In the first season’s cliffhanger ending, Starfleet internal affairs uncovered Una’s secret — that she masqueraded as human in order to become a Starfleet officer — sending her straight to court martial with an option for banishment. As unpacked in season 1, Una is actually an Illyrian, a species that has incorporated genetic enhancement into its space exploration and cultural practices, and she holds those enhancements within her own genetic code.
The Federation, however, outlaws genetic enhancement, and has long refused to accept Illyrians into its ranks unless they abandon their traditions. This stricture is thanks to the organization’s human founding members, who brought with them a cultural taboo against genetic tampering dating back to the Eugenics Wars, a terrestrial nuclear conflict that nearly sent Earth back to the Dark Ages.
“Ad Astra” is so knowingly a trial episode that it even jokes about the Captain’s proclivity to big speeches. But in fact, as the episode takes pains to point out, Pike can’t testify in the trial, because he helped Una hide. If he takes the stand he would only be asked under oath to incriminate himself, destroying his career and the lives of his crew.
That leaves the episode in want of a lawyer, the canny orator with a personal stake in the outcome who can banter words with the prosecution, the accused, and the judge alike. “Ad Astra” boldly goes where Star Trek has so rarely gone before: It finds a lawyer who isn’t on the bridge crew.

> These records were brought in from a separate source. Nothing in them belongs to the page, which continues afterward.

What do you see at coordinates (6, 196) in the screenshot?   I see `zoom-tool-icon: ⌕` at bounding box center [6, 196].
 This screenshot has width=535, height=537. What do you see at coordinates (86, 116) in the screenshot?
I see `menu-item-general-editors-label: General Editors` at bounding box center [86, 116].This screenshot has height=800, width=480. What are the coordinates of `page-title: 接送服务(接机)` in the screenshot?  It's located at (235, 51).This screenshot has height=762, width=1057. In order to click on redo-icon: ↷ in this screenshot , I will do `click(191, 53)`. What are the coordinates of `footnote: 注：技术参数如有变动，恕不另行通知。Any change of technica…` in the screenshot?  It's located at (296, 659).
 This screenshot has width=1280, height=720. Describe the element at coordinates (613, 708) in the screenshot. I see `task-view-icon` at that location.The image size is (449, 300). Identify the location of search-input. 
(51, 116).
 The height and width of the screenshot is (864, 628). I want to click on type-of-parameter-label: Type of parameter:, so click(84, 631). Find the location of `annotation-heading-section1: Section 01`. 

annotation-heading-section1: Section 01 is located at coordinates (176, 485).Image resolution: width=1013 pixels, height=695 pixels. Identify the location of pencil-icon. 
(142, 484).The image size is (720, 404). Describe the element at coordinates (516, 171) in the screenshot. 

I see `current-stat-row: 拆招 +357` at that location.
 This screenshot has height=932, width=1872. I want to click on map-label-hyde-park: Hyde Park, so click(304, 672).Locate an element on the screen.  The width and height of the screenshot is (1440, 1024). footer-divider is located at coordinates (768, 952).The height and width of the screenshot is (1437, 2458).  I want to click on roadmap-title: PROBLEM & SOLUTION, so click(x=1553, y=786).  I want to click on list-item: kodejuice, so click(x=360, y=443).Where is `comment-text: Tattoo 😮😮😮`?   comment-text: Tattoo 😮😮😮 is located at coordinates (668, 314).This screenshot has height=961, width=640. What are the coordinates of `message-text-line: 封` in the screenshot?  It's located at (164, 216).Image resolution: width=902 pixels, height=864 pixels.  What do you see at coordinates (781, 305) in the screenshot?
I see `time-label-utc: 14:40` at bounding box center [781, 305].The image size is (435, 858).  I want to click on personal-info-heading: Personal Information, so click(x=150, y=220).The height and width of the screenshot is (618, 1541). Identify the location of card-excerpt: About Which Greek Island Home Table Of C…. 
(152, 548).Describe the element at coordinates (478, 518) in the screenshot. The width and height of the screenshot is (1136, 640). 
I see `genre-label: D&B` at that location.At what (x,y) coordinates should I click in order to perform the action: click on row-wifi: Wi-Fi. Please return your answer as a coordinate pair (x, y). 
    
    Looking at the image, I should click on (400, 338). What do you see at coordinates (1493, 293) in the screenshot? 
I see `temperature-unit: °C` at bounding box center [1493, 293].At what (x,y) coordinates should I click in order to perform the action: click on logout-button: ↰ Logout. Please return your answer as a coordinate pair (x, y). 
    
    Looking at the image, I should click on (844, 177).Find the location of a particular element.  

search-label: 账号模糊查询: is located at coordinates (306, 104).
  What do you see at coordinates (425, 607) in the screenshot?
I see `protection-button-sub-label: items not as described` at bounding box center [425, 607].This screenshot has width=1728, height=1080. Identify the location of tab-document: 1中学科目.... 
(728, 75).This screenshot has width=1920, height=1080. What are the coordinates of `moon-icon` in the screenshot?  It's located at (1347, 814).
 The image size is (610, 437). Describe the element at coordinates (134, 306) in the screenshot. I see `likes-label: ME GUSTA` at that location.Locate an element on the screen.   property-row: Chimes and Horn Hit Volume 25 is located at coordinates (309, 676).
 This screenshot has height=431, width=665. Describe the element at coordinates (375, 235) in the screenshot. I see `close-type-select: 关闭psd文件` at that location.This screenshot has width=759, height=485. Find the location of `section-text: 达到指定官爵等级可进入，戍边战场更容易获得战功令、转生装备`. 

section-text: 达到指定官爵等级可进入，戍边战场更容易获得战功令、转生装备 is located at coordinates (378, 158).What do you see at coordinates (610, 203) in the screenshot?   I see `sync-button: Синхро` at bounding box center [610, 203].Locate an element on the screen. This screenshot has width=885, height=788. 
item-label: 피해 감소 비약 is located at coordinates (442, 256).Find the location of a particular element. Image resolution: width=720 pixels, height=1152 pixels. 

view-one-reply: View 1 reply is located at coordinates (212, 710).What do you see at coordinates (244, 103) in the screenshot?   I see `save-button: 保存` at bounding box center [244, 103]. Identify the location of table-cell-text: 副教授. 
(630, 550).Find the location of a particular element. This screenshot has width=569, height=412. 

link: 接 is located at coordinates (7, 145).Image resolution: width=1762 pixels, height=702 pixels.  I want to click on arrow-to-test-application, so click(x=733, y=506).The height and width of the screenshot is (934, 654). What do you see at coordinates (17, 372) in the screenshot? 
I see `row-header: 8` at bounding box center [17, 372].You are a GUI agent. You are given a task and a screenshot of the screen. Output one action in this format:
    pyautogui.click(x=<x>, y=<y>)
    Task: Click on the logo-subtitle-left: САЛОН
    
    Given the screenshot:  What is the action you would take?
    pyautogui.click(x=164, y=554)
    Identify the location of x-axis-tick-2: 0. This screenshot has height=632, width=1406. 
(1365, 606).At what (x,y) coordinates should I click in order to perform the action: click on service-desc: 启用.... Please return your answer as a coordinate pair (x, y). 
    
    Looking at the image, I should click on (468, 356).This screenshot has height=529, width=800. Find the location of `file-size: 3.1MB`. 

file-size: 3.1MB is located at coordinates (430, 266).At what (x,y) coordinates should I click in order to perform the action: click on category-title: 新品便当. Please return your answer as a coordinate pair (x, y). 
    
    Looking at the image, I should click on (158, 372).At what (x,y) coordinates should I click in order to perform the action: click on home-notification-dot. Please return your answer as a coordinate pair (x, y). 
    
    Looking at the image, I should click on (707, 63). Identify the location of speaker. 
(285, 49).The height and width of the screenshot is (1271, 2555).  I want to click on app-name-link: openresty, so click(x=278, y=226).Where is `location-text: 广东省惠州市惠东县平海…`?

It finds a lawyer who is an Illyrian, just like the accused.
Yetide Badaki (American Gods) guests in a forceful turn as Neera, a childhood friend of Una’s who just so happens to be an Illyrian civil rights lawyer, transforming a mere court martial into a test balloon for Illyrian rights in the Federation. In franchise terms, the outcome is predetermined. Una’s rank will remain intact, and so will the Federation’s strict anti-genetic tampering laws. Those elements are locked within the bedrock of Star Trek canon.
But between the two Illyrian characters and the two actresses embodying them, they deliver one of the all-time great Star Trek trials. If Una takes a backseat to her lawyer in the show’s most dramatic moments, it’s only for Neera to deliver oratory that comes from the same experiences, the same culture, the same plight. While Neera demands that Starfleet look her people in the eye when they say that anti-Illyrian laws are rooted in safety rather than centuries-old prejudice, Una has her moment to hold forth on the terror of keeping one’s identity secret from an early age, and the promise of acceptance and inclusion that rang so strongly from the mere idea of Starfleet that she chose to deny who she was to become a part of it.
The simple, bifurcated truth of Star Trek trial episodes is that they are a contrivance, and they rule. And you have to be careful with contrivances or they will, surprise, come off as contrived; or worse, have a subtextual meaning (this maybe-not-a-person should be quiet and let a person advocate for them) that diminishes your text (this maybe-not-a-person is a person, period).
The Star Trek trial episode wasn’t exactly broken, but “Ad Astra ad Aspera” fixed it regardless. “The Measure of a Man” finally has a successor worthy of the name.